→ **Work to complete**
Your copy should hold exactly the lines from the one containing "At what coordinates" through the last line of the entries, and no pictures.

→ **Source material**
Segment Open
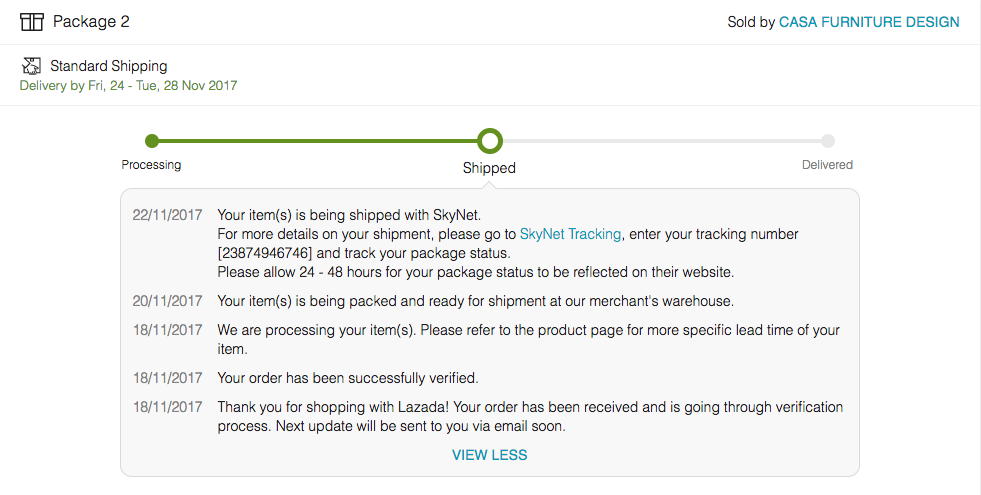Viewport: 981px width, 495px height.
Task: Click the Standard Shipping label
Action: (109, 66)
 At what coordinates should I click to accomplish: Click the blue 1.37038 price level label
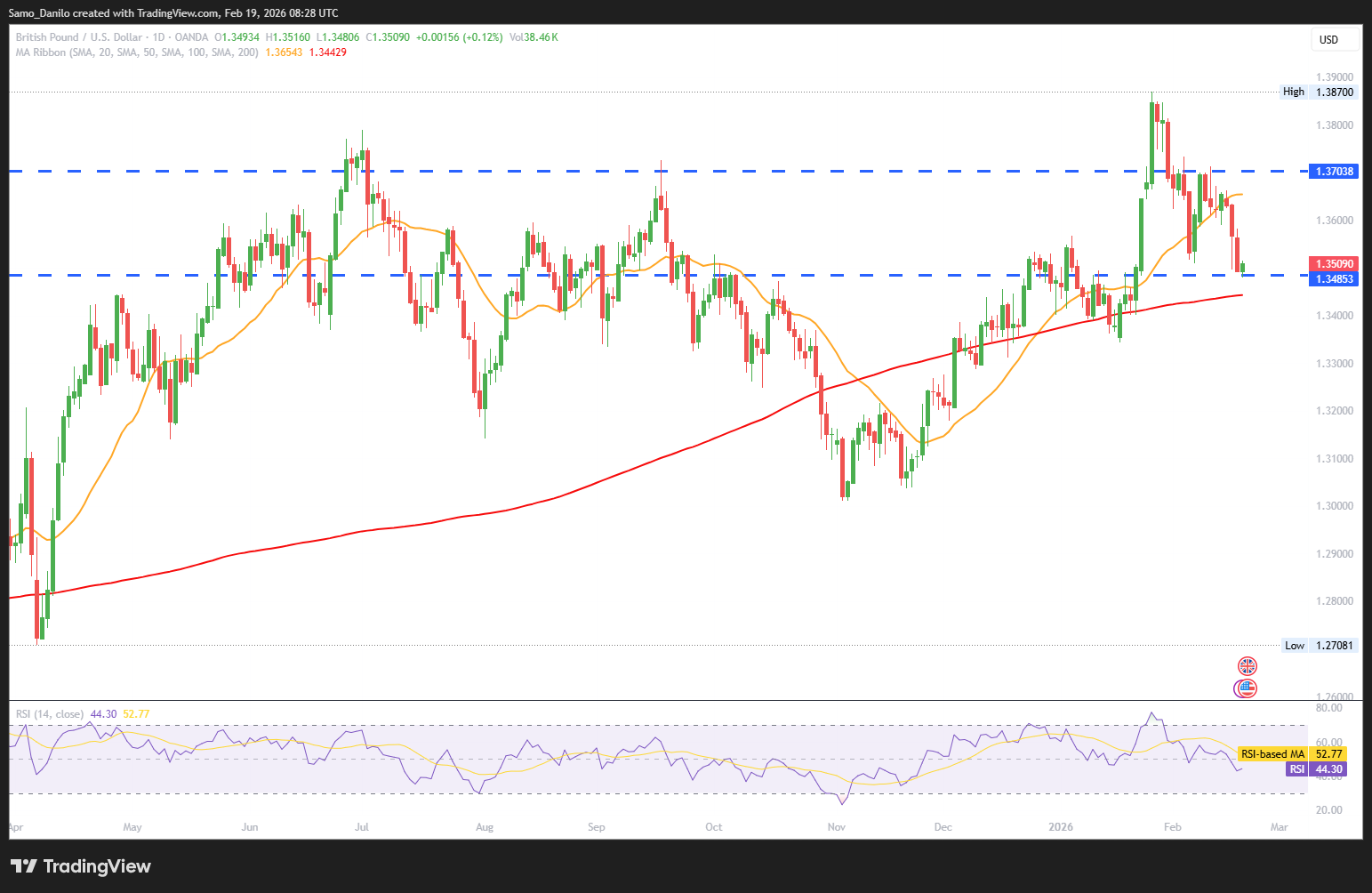coord(1334,171)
Segment Closed
→ **Response to the task**
 At what coordinates should I click to accomplish: Click the blue 1.37038 price level label
coord(1334,171)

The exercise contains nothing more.